Germany’s two-year yield fell to a fresh record low of -0.29% as investors feared the deflationary pressures of a slowdown in China - which devalued its currency on Tuesday - would sap growth around the rest of the world.

The price of industrial commodities such as oil and copper fell further - copper hit a 6-year low - after the yuan’s slump and reported sub-forecast industrial production and retail sales figures for July.

The prospect of a U.S. interest rate hike next month dimmed too, which dragged the dollar and U.S. Treasury yields lower. The flip side of that was the fifth consecutive rise in gold prices to a three-week high.

“This is impacting risk assets due to the unpredictability of the Chinese central bank’s action and will have a knock on deflationary impact for China’s big trading partners,” FXpro senior strategist Angus Campbell said.

“Companies that are reliant on revenues from China will be shunned by investors for the second day in a row,” he said.

The pan-European FTSEurofirst 300 index and the euro zone’s blue-chip Euro STOXX 50 index both fell 2.2%, extending Tuesday’s 1.7% decline.

Germany’s DAX and France’s CAC 40 underperformed, both losing 2.5%, as the yuan’s slump hit German carmakers and European luxury goods stocks.

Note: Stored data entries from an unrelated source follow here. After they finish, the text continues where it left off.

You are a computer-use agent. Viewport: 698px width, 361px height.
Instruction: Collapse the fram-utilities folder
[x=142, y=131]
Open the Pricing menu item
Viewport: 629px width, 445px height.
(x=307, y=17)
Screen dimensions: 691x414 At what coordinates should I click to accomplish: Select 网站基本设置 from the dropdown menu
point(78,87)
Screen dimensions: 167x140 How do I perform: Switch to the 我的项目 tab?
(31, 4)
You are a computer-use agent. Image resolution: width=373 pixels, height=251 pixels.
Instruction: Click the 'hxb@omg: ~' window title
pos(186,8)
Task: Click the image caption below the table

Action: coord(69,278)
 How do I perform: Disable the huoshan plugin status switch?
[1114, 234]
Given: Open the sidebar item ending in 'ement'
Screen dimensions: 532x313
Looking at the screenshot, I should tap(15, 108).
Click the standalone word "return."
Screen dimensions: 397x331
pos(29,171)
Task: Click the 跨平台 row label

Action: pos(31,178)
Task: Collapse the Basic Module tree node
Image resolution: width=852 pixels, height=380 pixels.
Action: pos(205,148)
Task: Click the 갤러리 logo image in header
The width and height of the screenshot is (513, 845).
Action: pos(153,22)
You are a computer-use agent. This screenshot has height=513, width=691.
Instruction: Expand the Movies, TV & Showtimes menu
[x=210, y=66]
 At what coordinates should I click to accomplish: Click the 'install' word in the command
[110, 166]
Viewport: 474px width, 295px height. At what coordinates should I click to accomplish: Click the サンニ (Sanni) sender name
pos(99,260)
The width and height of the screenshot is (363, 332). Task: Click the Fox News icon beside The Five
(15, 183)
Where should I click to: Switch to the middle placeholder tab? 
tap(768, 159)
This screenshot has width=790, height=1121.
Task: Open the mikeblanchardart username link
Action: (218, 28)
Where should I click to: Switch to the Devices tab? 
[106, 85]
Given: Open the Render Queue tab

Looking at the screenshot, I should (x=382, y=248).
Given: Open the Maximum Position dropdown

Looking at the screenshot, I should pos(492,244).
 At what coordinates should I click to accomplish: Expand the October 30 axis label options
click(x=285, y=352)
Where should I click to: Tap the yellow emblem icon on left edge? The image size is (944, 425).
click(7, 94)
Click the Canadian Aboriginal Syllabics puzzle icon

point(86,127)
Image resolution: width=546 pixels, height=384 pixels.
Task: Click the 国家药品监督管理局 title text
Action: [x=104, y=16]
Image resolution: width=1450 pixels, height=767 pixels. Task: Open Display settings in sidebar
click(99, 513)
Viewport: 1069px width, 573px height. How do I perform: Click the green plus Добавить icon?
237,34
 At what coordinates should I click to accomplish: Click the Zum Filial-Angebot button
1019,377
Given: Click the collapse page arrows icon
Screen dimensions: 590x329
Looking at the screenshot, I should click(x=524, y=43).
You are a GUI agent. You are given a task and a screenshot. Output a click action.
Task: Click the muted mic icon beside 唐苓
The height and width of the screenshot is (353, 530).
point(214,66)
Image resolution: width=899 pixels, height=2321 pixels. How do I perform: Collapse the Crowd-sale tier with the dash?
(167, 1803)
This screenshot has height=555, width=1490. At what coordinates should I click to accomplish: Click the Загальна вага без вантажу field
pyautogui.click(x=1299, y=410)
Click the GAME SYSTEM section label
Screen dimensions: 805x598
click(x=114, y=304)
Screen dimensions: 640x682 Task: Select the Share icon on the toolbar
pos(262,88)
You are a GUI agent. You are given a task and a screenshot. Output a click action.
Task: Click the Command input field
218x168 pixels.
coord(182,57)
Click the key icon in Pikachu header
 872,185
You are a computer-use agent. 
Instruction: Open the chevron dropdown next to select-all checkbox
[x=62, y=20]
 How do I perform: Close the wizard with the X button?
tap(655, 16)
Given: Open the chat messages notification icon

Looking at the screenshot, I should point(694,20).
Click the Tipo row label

Britain’s FTSE 100 was down 1.8% while U.S. futures indicated Wall Street will open 1% in the red. On Tuesday, the S&P 500 shed 1% and the Dow Jones Industrial Average lost 1.2%.

 

Yields fall

On Wednesday, the People’s Bank of China (PBOC) set the yuan’s midpoint rate weaker than Tuesday’s closing market rate, which had already fallen sharply after China devalued its currency by nearly 2% in a surprise move.

The yuan’s spot value fell further after Beijing released July output and investment data, losing 1.8% to trade at 6.4390 to the dollar. It has fallen nearly 4% in two days.

MSCI’s broadest index of Asia-Pacific shares outside Japan fell 2.1% to a two-year low. Stock markets from Australia to Singapore were a sea of red.

Emerging market currencies from Indonesia to Brazil reeled as investors feared central banks could rush to weaken their own currencies in response to China’s move.

The U.S. dollar, however, failed to extend its gains against emerging market currencies across the board, as falling U.S. yields and Fed rate hike expectations drove it lower.

The euro rose 1% above $1.11 for the first time in three weeks and the dollar fell 0.5% against the yen - its biggest fall in over a month - to 124.40 yen.

The probability of the Federal Reserve raising U.S. interest rates next month faded to less than 50% from nearly 60% immediately after last week’s solid employment data. December now looks more likely.

“While domestic data will still carry more importance, on balance the PBOC action reinforces our view of December liftoff,” Goldman Sachs said in a note to clients.

The ten-year U.S. Treasury yield fell to 2.05%, the lowest in over three months, and the strong demand for safe-haven bonds around the world pushed the two-year German yield to a new low of minus 0.29%.